What I Learned from Reading “How We Learn: The Surprising Truth About When, Where, and Why It Happens”
Carol Bleyle
Helping to make training and development effective and practical at Pract.us
Did you love school or hate it? If you hated it, you might have felt that no matter how hard you worked, you still couldn’t get those facts to stick in your head. And if that dread of learning has kept you from tackling new skills, Benedict Carey, author of How We Learn: The Surprising Truth About When, Where, and Why It Happens, has good news.
What if “good study habits” have been holding you back?
Carey was himself one of those students who worked hard but never seemed to ace his tests in school. Even though he followed teachers’ advice to study without distractions, create chapter outlines, and learn one chapter before going on to the next, he couldn’t rise above the level of average student.
Surprisingly, he finally found academic success in college where, even though he led the typical university life of recreation and erratic study habits, he started to excel. This experience drove him to dig into learning science as part of his work as a journalist, and over the next several years, he discovered that the conventional wisdom about how to learn may be leading students astray.
Effective study habits reflect how the brain learns naturally.
In his book, Carey reviews dozens of studies uncovering how the brain likes to learn, and he relates those discoveries back to techniques that today’s students, whether kids or adults, can use to learn faster and remember information longer.
The book covers more topics than I can touch on in this review, but here are the three insights that resonated most with me:
- Taking (and failing) tests helps you learn faster.
- Good learners are good quitters.
- Brains learn unconsciously given the right experience.
Taking (and failing) tests helps you learn faster.
Carey recalled studying hard for tests and feeling that he had mastered the material, but scoring poorly in the end. He’d worked hard, but his study strategy had made him feel more prepared than he really was.

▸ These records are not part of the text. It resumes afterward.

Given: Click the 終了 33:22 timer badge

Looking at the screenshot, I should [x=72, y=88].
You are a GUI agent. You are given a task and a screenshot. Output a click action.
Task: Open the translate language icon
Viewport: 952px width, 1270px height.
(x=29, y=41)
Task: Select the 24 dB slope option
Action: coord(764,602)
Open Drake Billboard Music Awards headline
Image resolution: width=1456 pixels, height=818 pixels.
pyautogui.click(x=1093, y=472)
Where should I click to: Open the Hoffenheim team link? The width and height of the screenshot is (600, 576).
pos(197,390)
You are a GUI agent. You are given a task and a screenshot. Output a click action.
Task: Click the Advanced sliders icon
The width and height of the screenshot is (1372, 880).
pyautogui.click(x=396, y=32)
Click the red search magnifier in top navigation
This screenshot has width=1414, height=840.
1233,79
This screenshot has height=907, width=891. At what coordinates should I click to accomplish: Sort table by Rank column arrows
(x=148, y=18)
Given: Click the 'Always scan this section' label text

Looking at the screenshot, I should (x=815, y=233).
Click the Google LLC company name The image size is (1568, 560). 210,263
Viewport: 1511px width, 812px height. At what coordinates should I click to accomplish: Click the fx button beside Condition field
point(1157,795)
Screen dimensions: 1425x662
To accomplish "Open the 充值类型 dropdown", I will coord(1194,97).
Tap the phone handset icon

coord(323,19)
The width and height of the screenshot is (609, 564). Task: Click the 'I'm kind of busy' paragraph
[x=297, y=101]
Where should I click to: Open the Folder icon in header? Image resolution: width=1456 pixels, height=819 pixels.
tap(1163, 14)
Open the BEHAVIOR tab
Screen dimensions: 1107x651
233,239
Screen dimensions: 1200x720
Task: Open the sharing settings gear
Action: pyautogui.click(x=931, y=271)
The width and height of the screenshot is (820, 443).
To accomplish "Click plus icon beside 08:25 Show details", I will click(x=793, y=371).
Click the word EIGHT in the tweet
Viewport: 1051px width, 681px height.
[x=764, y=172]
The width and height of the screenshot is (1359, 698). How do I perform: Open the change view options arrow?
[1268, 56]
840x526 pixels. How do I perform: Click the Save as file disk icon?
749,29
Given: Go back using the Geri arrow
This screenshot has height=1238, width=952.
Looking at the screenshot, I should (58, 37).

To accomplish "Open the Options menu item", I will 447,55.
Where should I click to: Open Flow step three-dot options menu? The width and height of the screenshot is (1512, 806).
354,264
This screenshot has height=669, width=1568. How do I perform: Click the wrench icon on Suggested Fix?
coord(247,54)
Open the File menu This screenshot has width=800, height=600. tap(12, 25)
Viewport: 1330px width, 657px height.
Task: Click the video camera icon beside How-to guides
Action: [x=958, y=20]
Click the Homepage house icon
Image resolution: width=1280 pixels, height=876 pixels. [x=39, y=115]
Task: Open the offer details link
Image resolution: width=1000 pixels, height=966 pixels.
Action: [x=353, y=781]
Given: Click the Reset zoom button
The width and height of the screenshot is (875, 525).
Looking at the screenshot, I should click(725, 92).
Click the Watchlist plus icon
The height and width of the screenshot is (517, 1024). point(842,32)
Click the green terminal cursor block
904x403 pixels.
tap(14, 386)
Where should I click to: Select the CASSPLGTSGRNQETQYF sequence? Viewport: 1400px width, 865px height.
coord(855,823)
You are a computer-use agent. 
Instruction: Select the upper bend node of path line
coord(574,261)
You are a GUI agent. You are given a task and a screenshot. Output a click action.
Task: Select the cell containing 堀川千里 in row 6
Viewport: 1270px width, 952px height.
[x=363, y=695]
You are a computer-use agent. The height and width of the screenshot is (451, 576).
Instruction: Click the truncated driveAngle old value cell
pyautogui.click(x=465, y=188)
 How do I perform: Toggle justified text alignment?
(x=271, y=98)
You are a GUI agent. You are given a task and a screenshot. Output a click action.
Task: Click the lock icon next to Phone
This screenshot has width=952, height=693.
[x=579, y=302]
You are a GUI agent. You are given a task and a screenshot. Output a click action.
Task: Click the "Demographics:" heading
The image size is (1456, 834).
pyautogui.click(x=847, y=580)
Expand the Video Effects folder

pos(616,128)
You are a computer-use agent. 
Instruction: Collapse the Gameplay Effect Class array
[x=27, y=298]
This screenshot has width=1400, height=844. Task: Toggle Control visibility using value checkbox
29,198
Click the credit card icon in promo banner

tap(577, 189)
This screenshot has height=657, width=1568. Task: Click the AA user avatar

Scientists call his experience the “fluency illusion,” the feeling that you know material better than you do. Some common study tactics, like highlighting, outlining, or repeating information give you the illusion of knowing but don’t help you remember what you’ve studied – so you bomb the test.
Carey writes, “Repeating facts right after you’ve studied them gives you nothing, no added memory benefit.”
What does help us remember is testing. Learners who read new material, then test themselves on it a day later, trying to recall details without looking at the answers, will learn it faster and remember it better in the long term.
Researcher Herbert F. Spitzer tried this strategy with 3,605 sixth graders in Iowa and found that giving pop quizzes in the first week after introducing new material resulted in significantly better performance on final exams.
Researchers think the early testing makes the brain work harder to retrieve information, which strengthens your ability to remember it in the future. But if you wait too long to test yourself, the information’s already lost.
So if you’re faced with learning a new computer program, spend one day studying the basics, then try to use the program from memory on the next day as your first “test.” You won’t remember everything and you might even feel kind of stupid, but that “testing” will make it much easier to remember the answers in the long run. You can also test yourself by explaining concepts to a colleague or writing down as much as you can remember about a topic.
Good learners are good quitters.
There’s nothing more frustrating than getting stuck on a hard problem. But the best way to get through it may be to give up on it.
Researchers have found that when we’re trying to accomplish a goal and we stop working on it before the finish line, the brain hangs on to that goal and continues to “work” on it even as we do other things.
Carey discusses studies showing that even when working on other tasks, our brains are still collecting information related to our goals. For example, students who were given salty snacks during an experiment were more likely to notice the soda cans and water bottles in the testing room, even though they were focused on unrelated tasks during the study.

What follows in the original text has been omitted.